During the wedding ceremony of Mylio and Rozenn, Margared's resolve begins to waver. However, Karnac re-ignites her jealousy and desire for revenge, and they head for the sluices. The King notices Margared's absence from the ceremony and is troubled. Margared returns and announces to all that Ys is doomed — Karnac has opened the sluices. Mylio kills Karnac but too late to save the city which is now being engulfed by waves. Half of its citizens are drowned and the remainder are terrified. Margared, stricken with remorse, tells them that the ocean demands a sacrifice and hurls herself into the sea from a high rock.
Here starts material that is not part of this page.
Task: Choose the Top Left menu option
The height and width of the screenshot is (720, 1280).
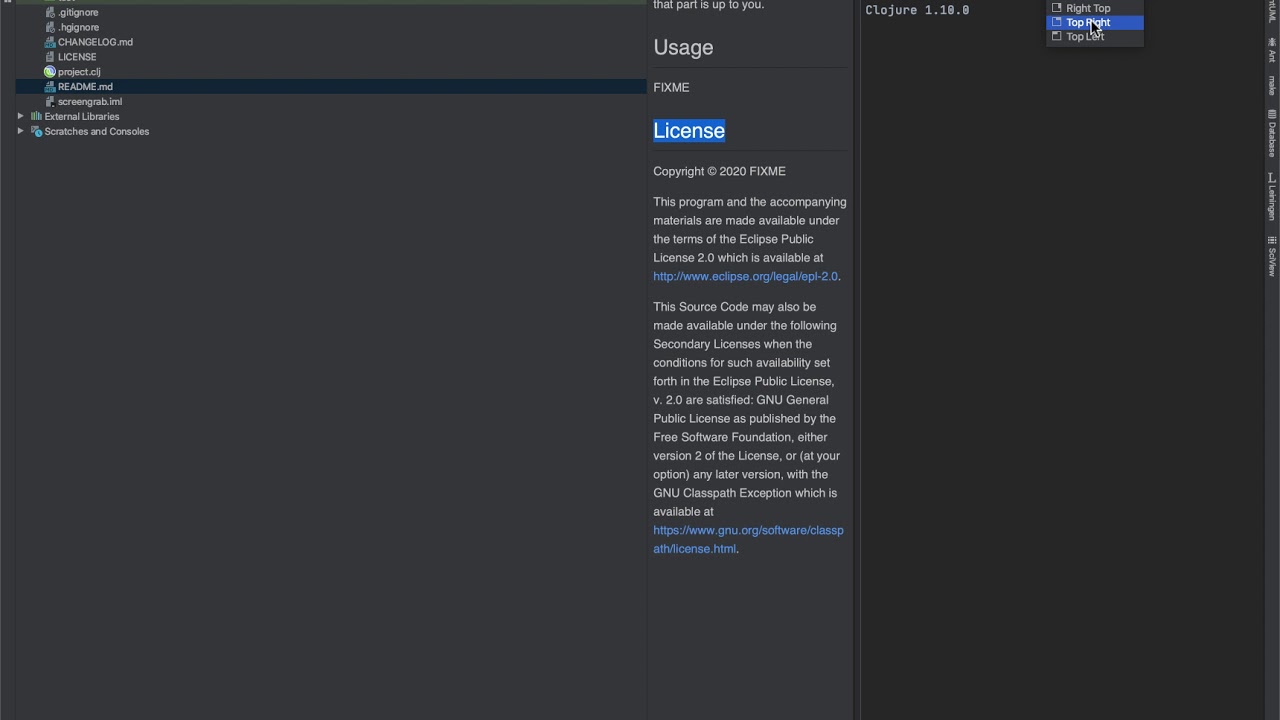Action: (1085, 37)
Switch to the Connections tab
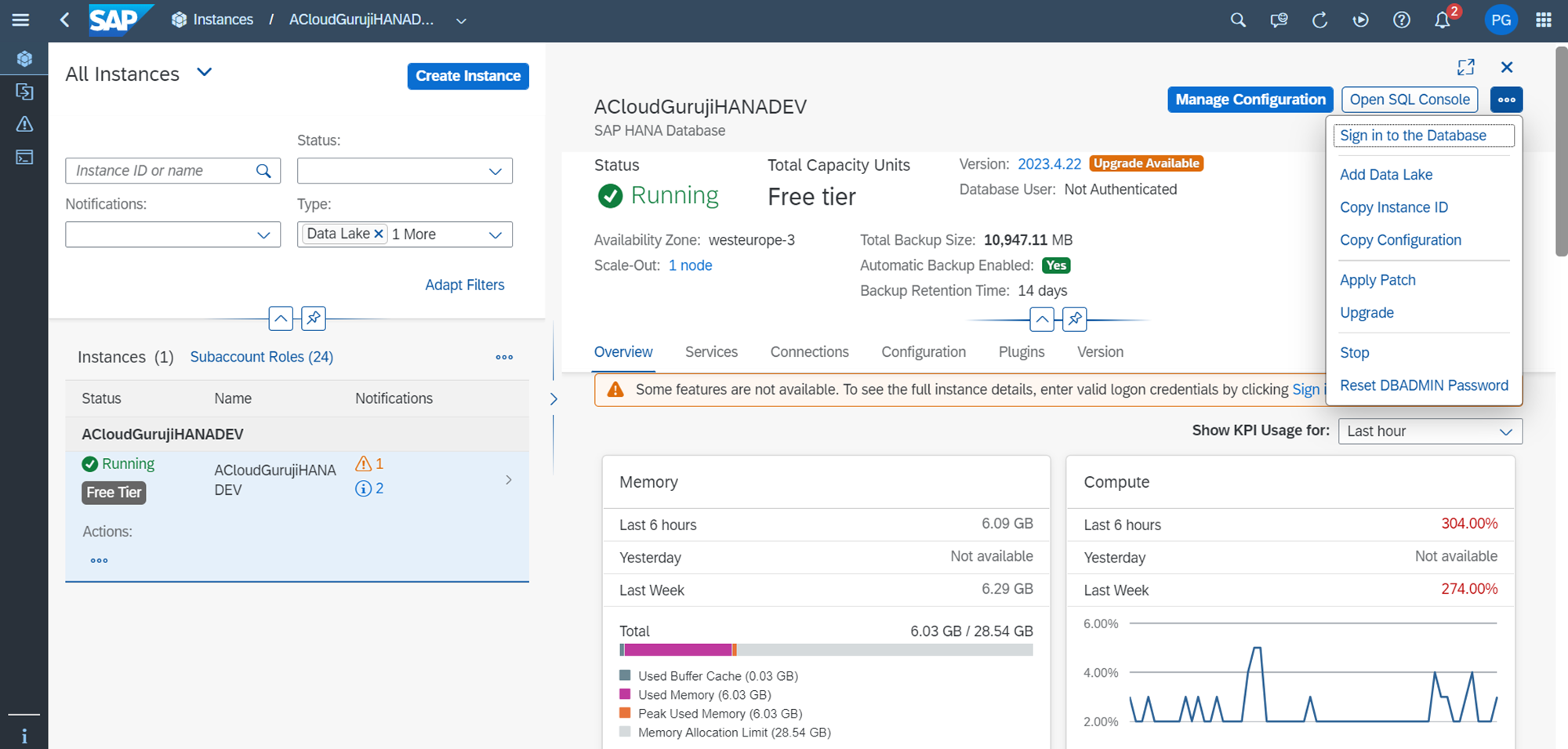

Upon her death, St Corentin appears and calms the waves thereby saving the city.

==Recordings==
- 1943: Le roi d'Ys Germaine Cernay, Ginette Guillamat, Gaston Micheletti, Georges Ravoux, Paul Gaudin, Lucien Lovano, Choirs & Orchestra of Radio National, Désiré-Émile Inghelbrecht (CD Gesamtaufnahme Historische ton Dokumente).
- 1957: Le roi d'Ys Janine Micheau, Rita Gorr, Henri Legay, Jean Borthayre, Orchestra of Radiodiffusion Française/André Cluytens (Pathé/EMI)
- 1973: Le roi d'Ys Andréa Guiot, Jane Rhodes, Alain Vanzo, Robert Massard, Orchestra of Radiodiffusion Française/Pierre Dervaux (Chant du monde)
- 1988: Le roi d'Ys Barbara Hendricks, Delores Ziegler, Eduardo Villa, Marcel Vanaud, Orchestra of Radiodiffusion Française/Armin Jordan (Erato)
- 2008: Live video recording on DVD, Opéra Royal de Wallonie, Patrick Davin (conductor) - Jean-Louis Pichon (Stage director)
 Cast: Giuseppina Piunti, Guylaine Girard, Sébastien Guèze, Eric Martin-Bonnet - Dynamic 2014

The overture was recorded a number of times in the 1920s and 30s by French conductors, including Philippe Gaubert, Albert Wolff, Gabriel Pierné, and Gustave Cloëz, as well as the Italian Piero Coppola, who made a specialty of French music. The first American recording was by Pierre Monteux with the San Francisco Symphony in 1942. It was recorded in stereo in 1956 by Mercury Records with Paul Paray conducting the Detroit Symphony Orchestra; initially released on LP, the recording has been reissued by Philips Records on CD. John Steane, writing in the Gramophone, described the performance as having "an ideal balance between hazy impressionism and stormy strife. This Overture is a striking example of sea and romantic legend music—a high-quality swashbuckler—with memorable solos for clarinet and cello (beautifully done here)." A more recent recording of the overture by Yan Pascal Tortelier and the BBC Philharmonic, which was included on a Chandos CD with Lalo's Violin Concerto, was also given high praise by the 2008 Gramophone Classical Music Guide as "certainly the finest account since Paray's old Mercury version."

==Influence==
The character Rozenn is included in the graphic novel adaptation of the Legend of Ys, The Daughters of Ys (2020), by M. T. Anderson and Jo Rioux. The novel follows the perspectives of Rozenn and her sister, Dahut, leading to the events of the destruction of the city.